Una macchina informatica per fare mining di criptovalute - pxhere
Le indagini degli investigatori hanno scoperto che in realtà i furti di criptovalute erano iniziati già a giugno del 2017 e BitGrail, unica piattaforma italiana che consentiva lo scambio di Nano XRB, non aveva fatto nulla per rendere più sicura la piattaforma. Decine di migliaia di persone inconsapevoli hanno continuato a iscriversi su BitGrail e scambiare i loro bitcoin con i nano, la cui quotazione nel frattempo passava da 3,17 a 20,45 dollari. Tra dicembre e febbraio gli acquisti di nano su BitGrail sono ammontati a circa 593 milioni di euro in bitcoin.

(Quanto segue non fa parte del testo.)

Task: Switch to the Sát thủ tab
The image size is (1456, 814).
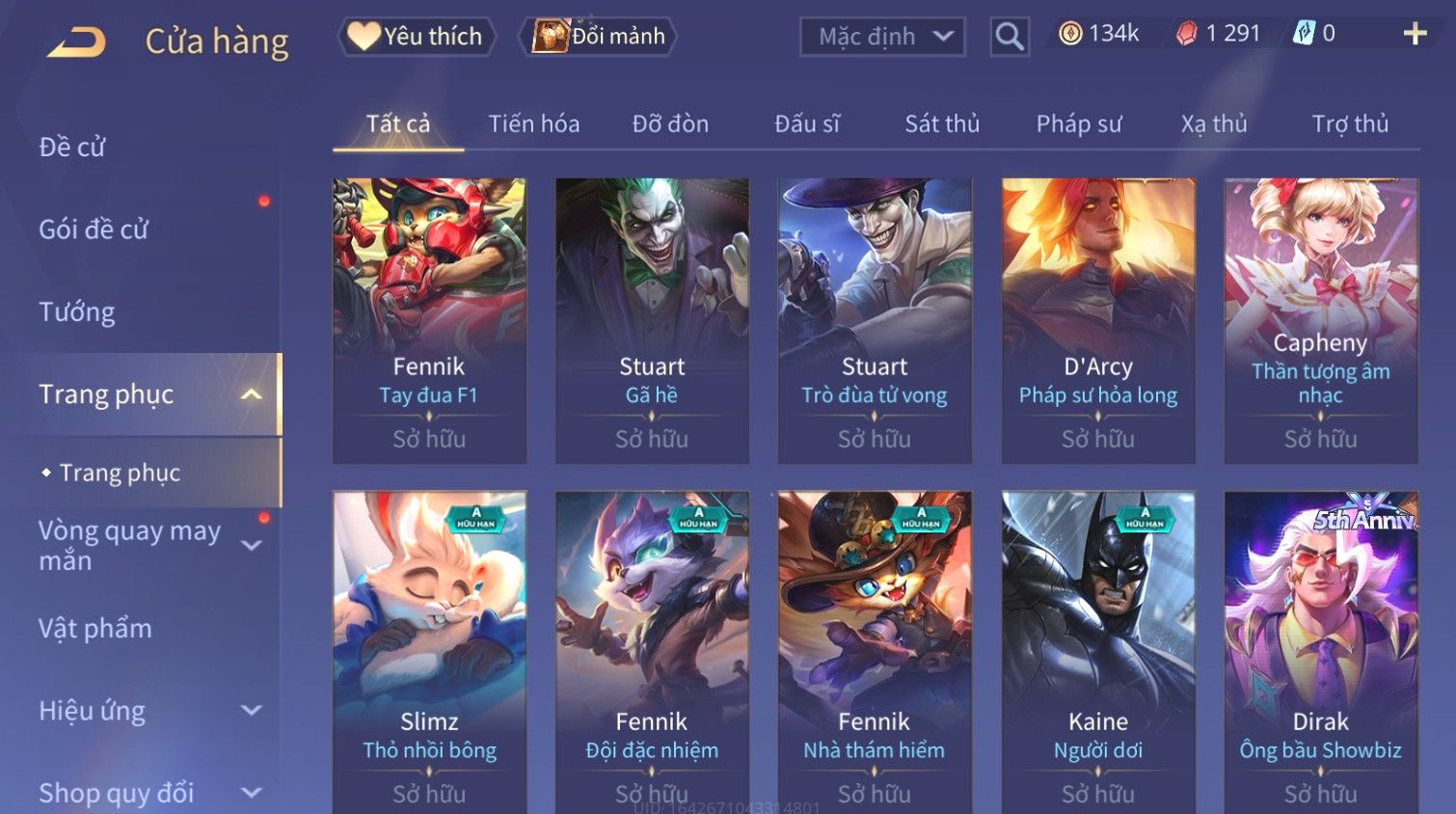Action: 942,123
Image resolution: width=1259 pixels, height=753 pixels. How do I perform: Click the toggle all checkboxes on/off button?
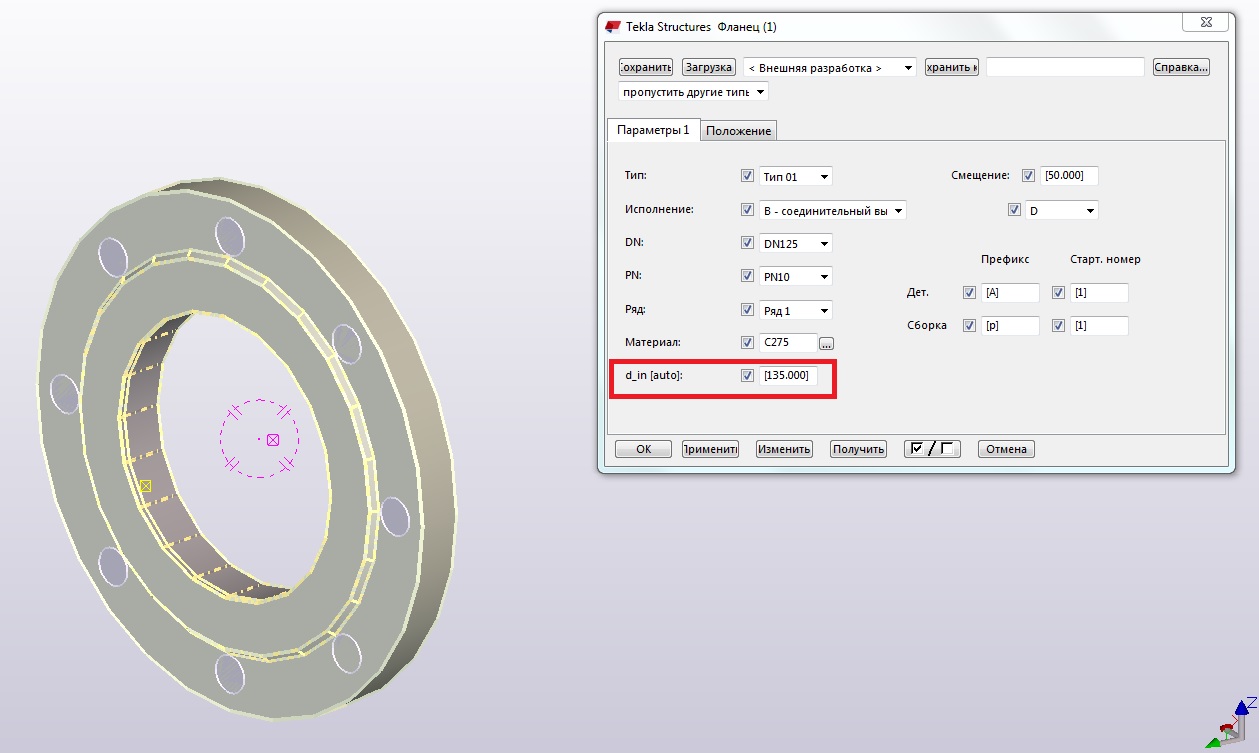931,449
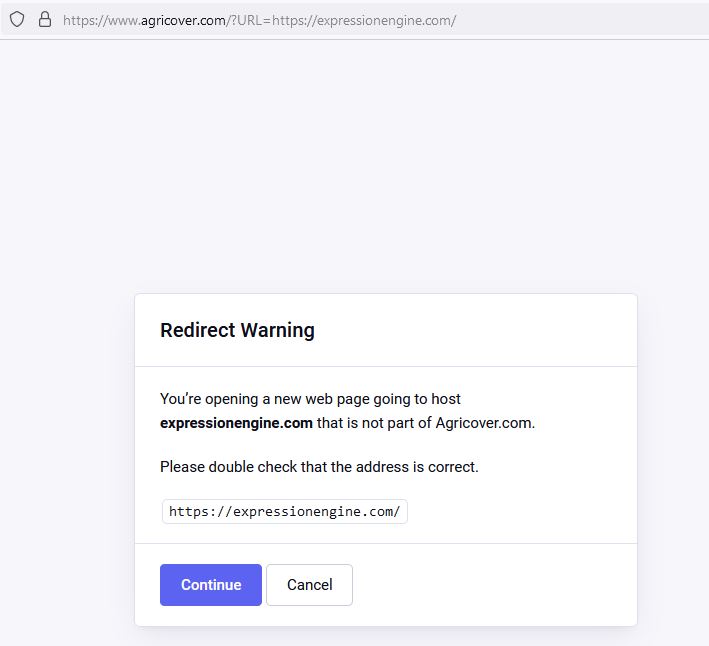Click blank page area left of dialog

point(66,450)
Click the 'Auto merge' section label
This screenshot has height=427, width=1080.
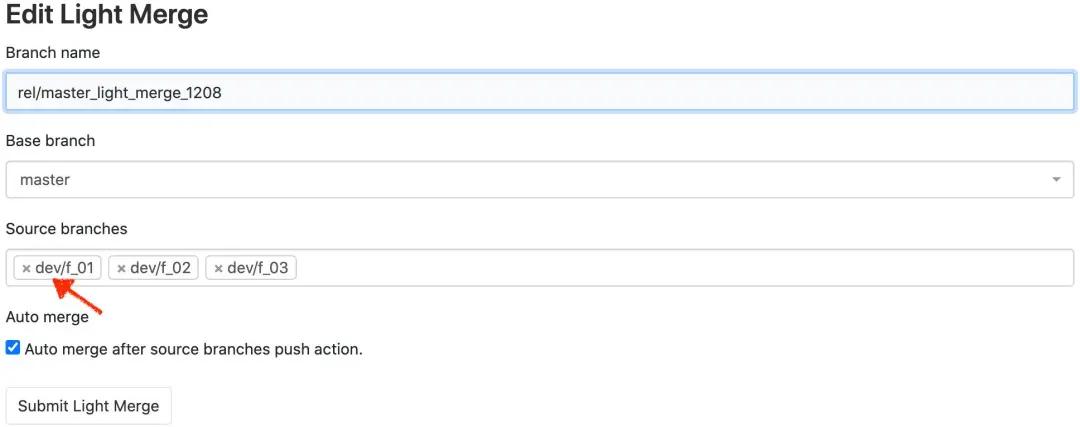click(x=47, y=317)
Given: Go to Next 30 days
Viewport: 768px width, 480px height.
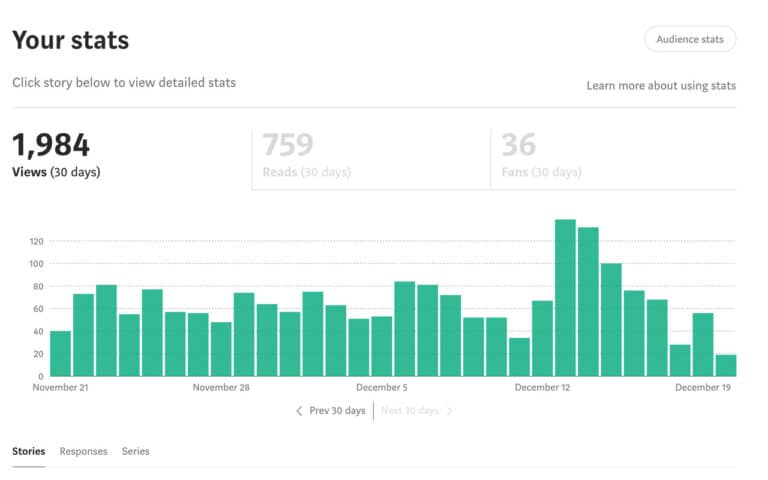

Tre giorni prima di andare a fare la denuncia, l’uomo ha trasferito sul suo conto personale presso una società basata a Malta 230 bitcoin (che allora valvevano circa 1,7 milioni di euro) incassati dai clienti. A maggio del 2018 ha convertito parte di quei bitcoin in denaro reale prelevando 514mila euro.
L’uomo è accusato di frode informatica, auto-riciclaggio e bancarotta fraudolenta. I suoi conti sono sotto sequestro da quasi due anni. Non è stato arrestato: gli è stata notificata la misura cautelare del divieto di esercitare attività d’impresa e ricoprire uffici direttivi di imprese.